### QUOTED PASSAGE
□ □ □
Need Help Oil Pressure Drop!

Kristi

Never Enough Buicks!
Joined
May 24, 2001
Driving home from work today, I did my usual 'merge' into traffic using the short entrance ramp. I eased out and then rolled into the throttle hard. For some reason, the car did not shift into second gear, hanging up at the top of first. I lifted immediately, concerned, and resumed normal driving. Shortly thereafter, I leaned on the throttle again to see if I indeed had a problem. This time I was rolling, and the car downshifted to second gear pulled smoothly, and upshifted to third. Boost did not exceed 15 lbs, as I expected. When I lifted, the car immediately stalled. I pulled over onto the shoulder and re-started the car. It fired right up and then promptly stalled. I started the car again with the same result. I started the car a third time, and kept the car running with the throttle. O2's were in the 700's and 800's at idle, but eventually returned to normal. Nothing has changed in the tune-up in the recent past.
I got back on the road and was shocked to see the oil pressure gauge (mechanical) reading about 15 psi lower than normal. At cruise, it is usually about 55 lbs, and 35 lbs or so at idle. Cruise oil pressure is now about 40 lbs, and drops to 15 - 20 at idle.
As soon as I got home, we changed the oil and filter (which had less than 200 miles on them). The oil looked fine, with no metal on the magnetic drain plug. Upon re-start, the oil pressure still reads lower than it did before this adventure.
There appears to be a faint tapping in the right front of the motor. It's difficult to tell, but it seems to be more in the valve cover than the lower engine. Could I have overspun the engine and bent a pushrod, or collapsed a lifter? The sound is very faint at idle, but slightly more noticeable when I move the throttle. Would either of these failures cause the lower oil pressure readings?
□ □ □
### INFORMATION SHOWN
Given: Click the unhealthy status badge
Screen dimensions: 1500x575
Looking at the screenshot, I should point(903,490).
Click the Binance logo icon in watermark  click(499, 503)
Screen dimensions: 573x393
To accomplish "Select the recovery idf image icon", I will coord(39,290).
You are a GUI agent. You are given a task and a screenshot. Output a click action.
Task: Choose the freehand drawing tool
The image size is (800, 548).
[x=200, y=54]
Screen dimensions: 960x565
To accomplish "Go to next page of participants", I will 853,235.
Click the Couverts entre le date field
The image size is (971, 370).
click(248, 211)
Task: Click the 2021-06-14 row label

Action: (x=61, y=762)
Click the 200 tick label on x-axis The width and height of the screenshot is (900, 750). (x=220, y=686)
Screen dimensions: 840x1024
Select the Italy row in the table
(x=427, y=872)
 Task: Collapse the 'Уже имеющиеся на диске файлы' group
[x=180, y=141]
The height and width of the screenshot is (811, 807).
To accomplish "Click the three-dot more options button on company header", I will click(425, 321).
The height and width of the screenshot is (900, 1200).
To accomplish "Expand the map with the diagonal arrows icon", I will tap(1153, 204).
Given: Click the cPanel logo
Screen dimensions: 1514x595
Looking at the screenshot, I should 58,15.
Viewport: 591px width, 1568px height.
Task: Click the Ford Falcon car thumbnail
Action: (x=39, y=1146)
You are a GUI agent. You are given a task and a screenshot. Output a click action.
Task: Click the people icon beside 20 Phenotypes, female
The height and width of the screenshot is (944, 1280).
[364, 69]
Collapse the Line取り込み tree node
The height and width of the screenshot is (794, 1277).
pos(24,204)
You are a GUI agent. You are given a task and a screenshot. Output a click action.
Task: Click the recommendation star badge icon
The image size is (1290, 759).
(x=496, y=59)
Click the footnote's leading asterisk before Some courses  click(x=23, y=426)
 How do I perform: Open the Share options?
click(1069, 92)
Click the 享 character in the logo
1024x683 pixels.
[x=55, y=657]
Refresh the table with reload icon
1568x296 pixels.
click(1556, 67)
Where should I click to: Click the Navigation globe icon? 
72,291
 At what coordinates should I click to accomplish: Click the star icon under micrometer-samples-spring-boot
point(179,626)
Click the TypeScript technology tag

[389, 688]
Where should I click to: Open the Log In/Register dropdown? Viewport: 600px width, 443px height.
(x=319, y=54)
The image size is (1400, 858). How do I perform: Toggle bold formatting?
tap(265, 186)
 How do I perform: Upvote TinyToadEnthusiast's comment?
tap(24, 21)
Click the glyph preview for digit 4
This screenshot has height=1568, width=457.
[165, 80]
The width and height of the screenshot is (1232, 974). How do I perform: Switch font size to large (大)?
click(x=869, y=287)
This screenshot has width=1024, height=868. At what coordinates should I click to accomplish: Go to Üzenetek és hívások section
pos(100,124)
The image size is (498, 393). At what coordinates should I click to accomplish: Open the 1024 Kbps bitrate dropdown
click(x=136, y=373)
□ □ □
### EXERCISE 1
In the oil pressure post, what oil pressure does the gauge usually read at cruise?
### EXERCISE 2
Please transcribe everything in the oil pressure post from "As soon as I" down to "before this adventure.".

### TASK RESULT 1
About 55 lbs.

### TASK RESULT 2
As soon as I got home, we changed the oil and filter (which had less than 200 miles on them). The oil looked fine, with no metal on the magnetic drain plug. Upon re-start, the oil pressure still reads lower than it did before this adventure.